When you reach the line containing "Screenshot is 334x2576." in the records below, start copying exactly, and stop once you have copied the line containing "LyraThemes (226, 2548)".

_ _ _ _ _

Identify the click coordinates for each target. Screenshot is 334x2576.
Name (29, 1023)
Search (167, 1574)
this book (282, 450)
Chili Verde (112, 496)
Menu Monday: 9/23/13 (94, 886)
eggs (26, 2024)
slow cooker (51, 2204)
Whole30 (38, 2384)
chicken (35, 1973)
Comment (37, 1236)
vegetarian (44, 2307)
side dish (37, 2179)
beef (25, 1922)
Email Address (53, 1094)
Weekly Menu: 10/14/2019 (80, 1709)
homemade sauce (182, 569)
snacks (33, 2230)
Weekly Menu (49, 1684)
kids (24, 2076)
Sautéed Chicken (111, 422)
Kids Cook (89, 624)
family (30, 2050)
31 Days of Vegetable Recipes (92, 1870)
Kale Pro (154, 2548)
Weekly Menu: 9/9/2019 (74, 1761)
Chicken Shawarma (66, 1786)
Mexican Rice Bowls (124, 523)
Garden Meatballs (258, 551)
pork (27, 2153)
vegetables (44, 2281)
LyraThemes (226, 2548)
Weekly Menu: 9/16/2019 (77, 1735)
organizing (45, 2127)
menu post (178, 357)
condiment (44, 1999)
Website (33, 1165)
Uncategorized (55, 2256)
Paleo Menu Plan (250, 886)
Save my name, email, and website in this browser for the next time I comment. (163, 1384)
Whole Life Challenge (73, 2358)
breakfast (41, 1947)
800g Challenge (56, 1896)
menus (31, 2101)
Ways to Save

_ _ _ _ _

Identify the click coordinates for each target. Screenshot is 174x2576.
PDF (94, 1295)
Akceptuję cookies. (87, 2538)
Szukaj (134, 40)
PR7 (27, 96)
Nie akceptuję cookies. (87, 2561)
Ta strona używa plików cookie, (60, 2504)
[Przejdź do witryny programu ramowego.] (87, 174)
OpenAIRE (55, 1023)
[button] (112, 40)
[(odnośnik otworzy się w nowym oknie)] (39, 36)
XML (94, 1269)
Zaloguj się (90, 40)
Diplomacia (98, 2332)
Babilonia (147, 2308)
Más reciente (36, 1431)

_ _ _ _ _

## Your response
Identify the click coordinates for each target. Screenshot is 334x2576.
Name (29, 1023)
Search (167, 1574)
this book (282, 450)
Chili Verde (112, 496)
Menu Monday: 9/23/13 (94, 886)
eggs (26, 2024)
slow cooker (51, 2204)
Whole30 (38, 2384)
chicken (35, 1973)
Comment (37, 1236)
vegetarian (44, 2307)
side dish (37, 2179)
beef (25, 1922)
Email Address (53, 1094)
Weekly Menu: 10/14/2019 (80, 1709)
homemade sauce (182, 569)
snacks (33, 2230)
Weekly Menu (49, 1684)
kids (24, 2076)
Sautéed Chicken (111, 422)
Kids Cook (89, 624)
family (30, 2050)
31 Days of Vegetable Recipes (92, 1870)
Kale Pro (154, 2548)
Weekly Menu: 9/9/2019 (74, 1761)
Chicken Shawarma (66, 1786)
Mexican Rice Bowls (124, 523)
Garden Meatballs (258, 551)
pork (27, 2153)
vegetables (44, 2281)
LyraThemes (226, 2548)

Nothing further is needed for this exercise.